Large Language Models (LLM) and Temporal Logic of Actions (TLA): How Effective are LLMs for Verification Systems#
- Status:
Presented
- Venue:
GSIRS 2026 - Graduate School Interdisciplinary Research Symposium, April 11, 2026, Loyola University Chicago
- Authors:
Brian Ortiz, Arslan Bisharat, Mohammed Abuhamad, Konstantin Läufer, Eric Spencer, Khushboo Bhadauria, George K. Thiruvathukal, TaiNing Wang
- Institution:
Loyola University Chicago
Abstract#
TLA+ has supported industrial verification at companies such as Amazon and Microsoft, yet writing correct TLA+ specifications from natural language still requires time and expertise, which limits adoption. LLMs show promise, but no prior study measures whether they produce semantically correct TLA+ specifications from natural language.

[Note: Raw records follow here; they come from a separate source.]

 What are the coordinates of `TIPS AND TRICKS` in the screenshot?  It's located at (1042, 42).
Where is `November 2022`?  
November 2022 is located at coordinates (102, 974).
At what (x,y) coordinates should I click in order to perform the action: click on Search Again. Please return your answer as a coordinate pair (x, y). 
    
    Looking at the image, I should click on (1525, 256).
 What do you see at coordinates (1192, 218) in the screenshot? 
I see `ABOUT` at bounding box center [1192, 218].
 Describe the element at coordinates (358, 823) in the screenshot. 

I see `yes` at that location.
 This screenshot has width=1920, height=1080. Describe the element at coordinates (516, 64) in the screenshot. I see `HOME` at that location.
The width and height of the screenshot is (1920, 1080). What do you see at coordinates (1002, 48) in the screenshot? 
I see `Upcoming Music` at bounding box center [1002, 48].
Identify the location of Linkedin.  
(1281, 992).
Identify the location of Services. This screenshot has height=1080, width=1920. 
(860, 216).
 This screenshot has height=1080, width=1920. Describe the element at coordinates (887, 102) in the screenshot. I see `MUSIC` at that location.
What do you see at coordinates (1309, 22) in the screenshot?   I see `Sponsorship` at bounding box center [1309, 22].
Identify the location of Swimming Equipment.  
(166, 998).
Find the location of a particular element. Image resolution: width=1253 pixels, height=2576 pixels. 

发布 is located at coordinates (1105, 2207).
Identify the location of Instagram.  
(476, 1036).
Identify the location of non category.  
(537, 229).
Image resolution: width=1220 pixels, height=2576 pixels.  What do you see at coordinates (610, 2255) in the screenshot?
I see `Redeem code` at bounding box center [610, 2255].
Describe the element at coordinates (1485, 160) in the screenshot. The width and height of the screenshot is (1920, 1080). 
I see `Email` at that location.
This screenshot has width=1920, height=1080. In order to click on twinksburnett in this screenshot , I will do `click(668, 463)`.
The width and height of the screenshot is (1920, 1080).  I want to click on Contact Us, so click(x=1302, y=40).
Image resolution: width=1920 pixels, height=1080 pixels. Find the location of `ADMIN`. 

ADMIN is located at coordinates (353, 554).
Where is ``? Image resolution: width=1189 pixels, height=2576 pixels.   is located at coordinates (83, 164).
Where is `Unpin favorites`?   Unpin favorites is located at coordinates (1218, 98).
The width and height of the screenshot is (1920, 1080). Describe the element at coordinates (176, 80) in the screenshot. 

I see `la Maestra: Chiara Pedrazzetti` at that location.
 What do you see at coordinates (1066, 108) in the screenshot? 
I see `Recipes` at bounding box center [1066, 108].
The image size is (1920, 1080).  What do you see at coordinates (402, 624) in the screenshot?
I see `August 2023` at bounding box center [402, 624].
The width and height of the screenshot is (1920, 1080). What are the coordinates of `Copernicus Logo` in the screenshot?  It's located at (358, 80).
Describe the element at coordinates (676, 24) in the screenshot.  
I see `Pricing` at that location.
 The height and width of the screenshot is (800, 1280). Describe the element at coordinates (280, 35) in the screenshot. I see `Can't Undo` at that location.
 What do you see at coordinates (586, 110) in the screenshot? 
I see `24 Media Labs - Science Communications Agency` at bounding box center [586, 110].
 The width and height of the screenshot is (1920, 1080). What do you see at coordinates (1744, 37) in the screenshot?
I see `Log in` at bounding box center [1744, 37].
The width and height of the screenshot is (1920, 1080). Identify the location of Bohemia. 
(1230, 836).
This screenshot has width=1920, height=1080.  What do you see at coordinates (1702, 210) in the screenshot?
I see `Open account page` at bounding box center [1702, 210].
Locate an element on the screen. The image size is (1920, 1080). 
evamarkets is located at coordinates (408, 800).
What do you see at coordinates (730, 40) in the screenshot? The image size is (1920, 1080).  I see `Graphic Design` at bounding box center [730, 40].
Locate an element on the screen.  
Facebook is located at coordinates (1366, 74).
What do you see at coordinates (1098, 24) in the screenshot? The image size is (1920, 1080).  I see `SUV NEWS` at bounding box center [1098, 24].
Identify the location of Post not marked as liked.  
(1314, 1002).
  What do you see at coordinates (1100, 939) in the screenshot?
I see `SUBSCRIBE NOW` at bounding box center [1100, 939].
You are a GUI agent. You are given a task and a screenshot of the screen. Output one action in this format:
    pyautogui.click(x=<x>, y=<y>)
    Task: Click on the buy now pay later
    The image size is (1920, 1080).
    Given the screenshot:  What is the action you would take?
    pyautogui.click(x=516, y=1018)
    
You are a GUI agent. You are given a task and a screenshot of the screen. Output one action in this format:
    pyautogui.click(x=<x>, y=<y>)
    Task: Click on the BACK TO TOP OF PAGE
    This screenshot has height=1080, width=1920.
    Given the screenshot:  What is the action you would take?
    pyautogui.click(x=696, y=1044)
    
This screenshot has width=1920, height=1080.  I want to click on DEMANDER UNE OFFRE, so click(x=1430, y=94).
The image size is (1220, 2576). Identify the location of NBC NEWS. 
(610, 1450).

This paper presents the first systematic evaluation of LLM-based TLA+ specification synthesis from natural language. Our study evaluates 30 LLMs across eight families on a curated dataset of 205 TLA+ specifications: 25 open-weight models across four prompting strategies (2,600 runs) and 5 proprietary models under few-shot prompting (130 runs), all validated by the SANY parser and TLC model checker. LLMs achieve up to 26.6% syntactic correctness but only 8.6% semantic correctness, with successes exclusive to progressive prompting. Results show that model size does not predict quality, and code-specialized models consistently underperform due to negative transfer from mainstream language training.
Based On#
This poster is based on the paper Can LLMs Write Correct TLA+ Specifications? Evaluating Natural-Language-to-TLA+ Generation, currently under submission.
Citation#
Brian Ortiz, Arslan Bisharat, Mohammed Abuhamad, Konstantin Läufer, Eric Spencer, Khushboo Bhadauria, George K. Thiruvathukal, and TaiNing Wang, Large Language Models (LLM) and Temporal Logic of Actions (TLA): How Effective are LLMs for Verification Systems, GSIRS 2026, April 11, 2026.